Except pretty sure they'd had that straight shaft for at least a generation.. it was the town's fire poker lmfao. I watched the same person use the shaft to light the oven for pies earlier.
Edit: Hit submit instead of preview
Hehehe... What happened to linage ban, my dear?
I don't think Eves are lineage banned from their own lines. I've had past runs where I've been born into the lineage I created, definitely before the hour limit was up. Heard of other cases of this happening as well. That's my best guess anyways.
Either that or there were too few players on the server for lineage bans to be active.
I doubt it glitched, but then, who knows?
Except keeping a boy might've helped you, y'know. Like you said, too much to do, too little time. Having an extra pair of hands that can range out of camp for supplies rather than having to stay close or being stuck on a timer to feed babies is an advantage many people overlook.

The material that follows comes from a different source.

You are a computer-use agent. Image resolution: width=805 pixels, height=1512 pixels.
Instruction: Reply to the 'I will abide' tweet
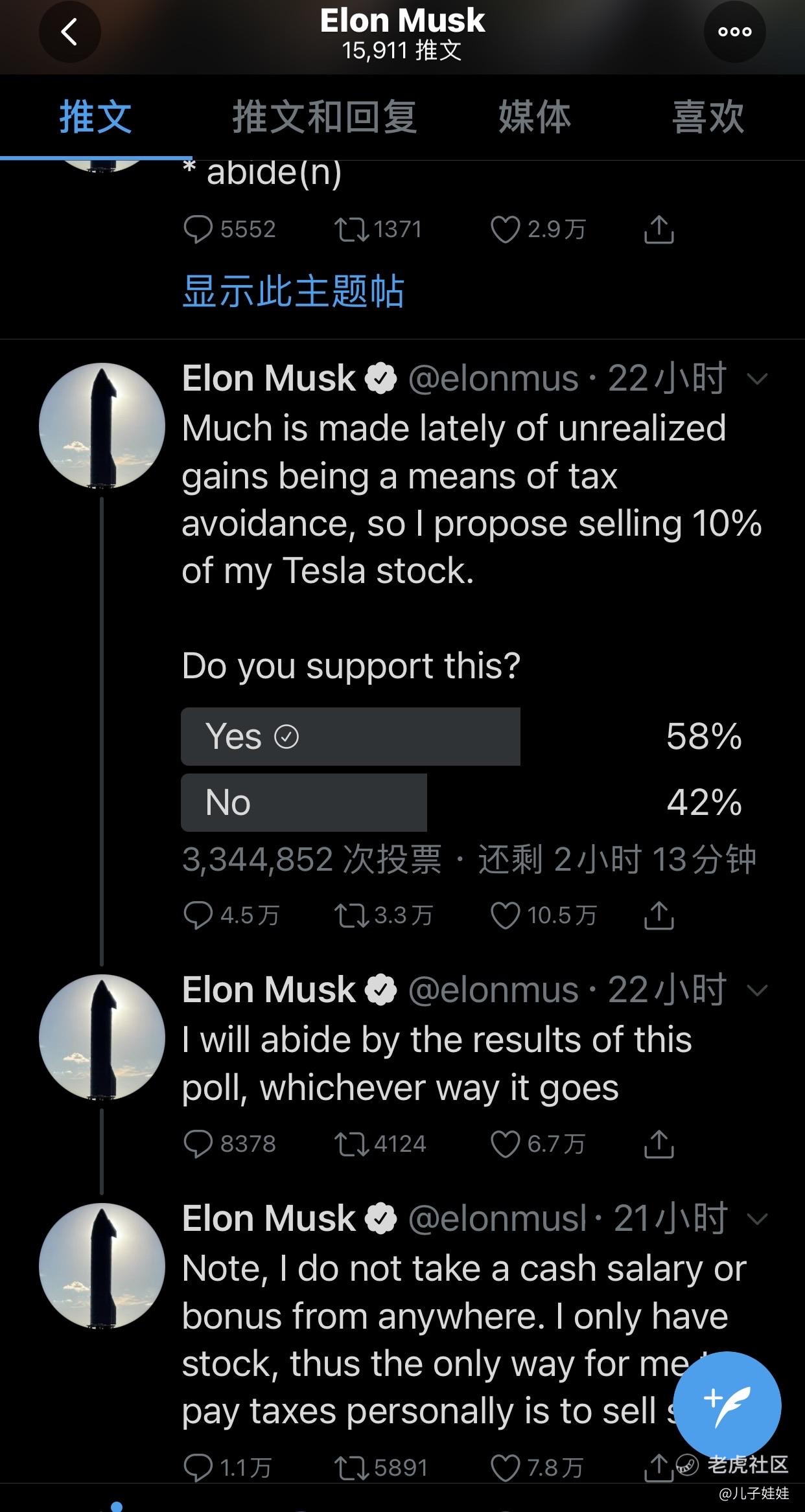pyautogui.click(x=198, y=1143)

Experience should be more important than gender in most scenarios, especially eve runs, in my opinion. My best runs have gotten up to gen 30 through this, rather than solely going for girls and abandoning all boys.
As long as you've got a good spot, you should have plenty of food to be able to raise at least 3-4 children, if not more. If you don't, then perhaps there's an issue with the location you picked- most often it's due to not camping on or near a desert.
Being warm cuts down your food consumption a ton. You also need enough local wild foods to sustain you and several children before the berry bushes grow in. The best cases I've had of this have been places with a lot of goose ponds- the more, the better. Omelettes are the best early food in the game and almost always will fill your entire hunger bar, regardless of age.
In the end, its mostly opinion based. I hate that people seem to have adopted this "reee abandon all boys only keep girls" mentality when in full honesty, gender shouldn't be that relevant in an eve run. Location and experience is much more important than the gender of your children, I think. A bad spot and inexperienced babies can ruin your run much faster than keeping a couple boys will.
If we get to build nations, I’d prefer if we could make up our own. Anyway, at the level of tech we’rebat, it couldn’t be my country. It was only created in the sixtewnth century.
Level of tech =/= Time period. One Hour One Life is actually set in an apocalyptic future, not the past- hence why we have Bison that turn into Cows, rather than Aurochs, which is what the modern cow was originally domesticated from. They're extinct, so they're not around. It's also why mammoths and such will never be a thing.
All countries that exist today would technically exist, at least in concept. I can't imagine Jason would put real-life nationalities and such in the game though- it'd create some division between players, I think.
I like the idea of flags/nations that match the crown types we've got atm though. Carrot Clan, Leaf Nation, Wolf Dynasty.. Maybe add some new ones- Mushroom, Snake, Goose, maybe Rose would be some neat ones.